The two groups square off at a meeting in Lower Manhattan.
Charles C. W. Cooke
Friday, October 21, 2011
Outside City Hall, the crowd waited patiently on the sidewalk. A man wearing an Occupy Wall Street button asked politely for a show of hands: “How many of the people here are from the occupation?” he asked. “I’m just trying to get a number.”
Five or six people put up their hands, although they needn’t have bothered. You could have spotted them a mile away. One wore a Che Guevara badge, another a comically oversized British Royal Mail jacket. A third was handing out 9/11 “truth” fliers and claimed to be running for the Senate. They had been standing around talking earnestly about Hugo Chávez and Michael Moore and the “great South American socialist experiment,” whatever that might be. The word “revolution” was thrown around with abandon.
But on the 19th floor, inside the New York State Assembly room, it became obvious that many in the crowd had been less than honest as to their intentions and provenance.
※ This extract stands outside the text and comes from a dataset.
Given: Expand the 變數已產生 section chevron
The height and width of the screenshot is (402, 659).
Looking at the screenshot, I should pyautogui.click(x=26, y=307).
What was supposed to be a meeting of residents of Lower Manhattan had, in the words of one gentleman, “been pretty much occupied as well.” Residents were outnumbered by occupiers three-to-one.
There was an opening statement by a suit-wearing, well-spoken representative of the OWS movement, a statement that demonstrated a level of self-indulgence that would have made a college freshman blush: “I want to represent the desires of the drummers to have their voices heard through their drums, drumming down Wall Street.” Then, some of the members of Community Board One took turns to make brief speeches. With the exception of one woman, who spoke movingly of the Zuccotti Park area having been “under siege” for ten years, each endorsed the OWS movement. “You won’t find many One Percenters in here,” one member joked, to applause. “Welcome to our community,” said his neighbor.
“We support your First Amendment rights” was a common refrain. But nobody bothered to point out that the protesters’ right to protest was not the issue up for discussion; instead, the meeting had been called to “strike a balance” between protester and resident, to read a resolution about OWS passed by the Community Board, and to hear from OWS’s leadership (insofar as it exists) how the protesters planned to make sure that local regulations were respected. “They have to have some parameters,” said member Trisha Joyce, in a rare moment of focus. Given some of the testimony from the few actual residents in the room, one would hope so.
Then came the speeches — one hundred of them in total. Each speaker got one minute, a restriction that was well enforced. Well under half of the people who spoke were local residents. As if nervously aware of this, there were a few comical attempts made by OWSers who have moved in to Zuccotti Park to claim residency by virtue of occupation. One even told me afterwards that, as he spoke for “the 99 percent,” he could make his own rules — that’s “democracy,” you see? A younger resident who used his minute eloquently to complain that his quality of life was being ruined, argued against this conceit well: “What does a ‘good neighbor’ policy actually even mean? My neighbors pay rent and treat my family with respect. They don’t shout at me on my way to work. You are not my neighbors.”
To listen to the tirades of some of those involved with the “occupation,” one would get the impression that the United States was a fascist nation, replete with a police force enamored of brutality. It was clearly lost on these types that they had been invited into a government building in order to be indulged by a sympathetic, democratically elected assembly, and were being afforded the opportunity to justify what is effectively trespassing on private property. There was no mention that the laws that govern New York City parks are being wantonly waived in their favor, nor that various city ordinances are all but being ignored. Judging by the attitude of Community Board One, this is unlikely to change any time soon.